WALLA WALLA, Wash. — It is late January on the lower Walla Walla River and steelies are hiding out like big sea-going trout do when they are penned up in small water. Cold sleet spits sideways and my rod guides are iced up. I sit on a frozen tuft of reed canary grass and regroup after fishing two honey holes without so much as a bump.
I’ve chased steelhead from Lowden to the Whitman Mission for over 30 years. Local Native American tribes refer to this landscape as “place of many waters,” due to a myriad of tributary creeks that collect rain and snowmelt from the Blue Mountains. Cottonwood, alder, and brush willow outline the river’s flow where it splits a floodplain stretching a mile or so wide between low hills of glacial-age loess. The surround is raptor country, open ground where kestrel, northern harrier, and red-tailed hawks maintain vigil. A low, gradient stream channel cuts through dark silt-loam pastures to create broad oxbows, long runs and deep, languid pools.
A mix of private and public property limits angler access to WDFW Sportsman “Feel Free to Hunt/Fish” areas and adjoining farmland whose owners are fisher-friendly. My ability to sweet-talk one such landowner afforded me fishing rights today via one barbed wire and one electric fence. The latter I rolled under like it was day one of boot camp.
Slipping out of low-lying mist, another angler wades across the river and pauses upstream from where I sit. A flycaster. I watch him dab a weighted nymph into a shallow run where current breaks over a lineup of large cobble. A steelhead parking spot when they are on the move, but not today when the river runs low and clear. I eye the thumb-sized gob of cured roe attached via egg loop to a No. 1 barbless Gamakatsu hook. Ironically, my bait is from a hatchery steelhead caught swinging flies on the Hanford Reach earlier this season.
The resonant feel of bouncing No. 5 split shot on cobble takes me back to my first steelhead. A fat juicy nightcrawler threaded on a No. 6 Eagle Claw “hook ’em and hold ’em” snelled hook, adorned with a hank of red yarn, fooled that extraordinary fish.

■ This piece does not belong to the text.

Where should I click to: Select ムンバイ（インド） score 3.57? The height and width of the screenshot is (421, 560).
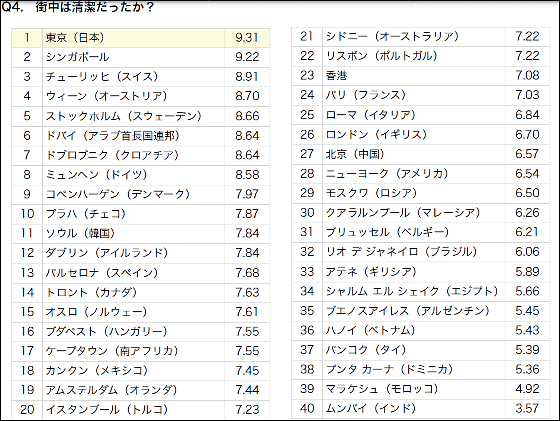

Although I confess to a depraved lifestyle when it comes to bait fishing for steelhead, I know the difference. There’s no better feeling than watching a trout come out of its protective lair to rip on a Royal Wulff. Indeed, the best way to entice a hungry trout from behind a sunken branch or midstream boulder is often with a well-placed fly.
The same behavior does not hold true for most steelhead that overwinter in Blue Mountain streams. Possessing no more than remnant feeding instincts and a need to conserve energy, they hunker down in a deep pool or point their snout halfway up a sunken root wad until it’s time to spawn. Knowing their motivation, I deploy bait in Blue Mountain tributary streams for the same reason I swing an Intruder in the Deschutes and Columbia rivers. That is, to deliver an offering to a location where a steelhead might be induced to strike.
My bum knee stiffens so I shift position. It is turning into a day of too much thinking when I could be fishing. The lone fly fisher approaches within a few strides to shake me from my thoughts.
“How’s your day going?” he asks.
“Not bad.” I reply. “Just taking a break. Caught anything?”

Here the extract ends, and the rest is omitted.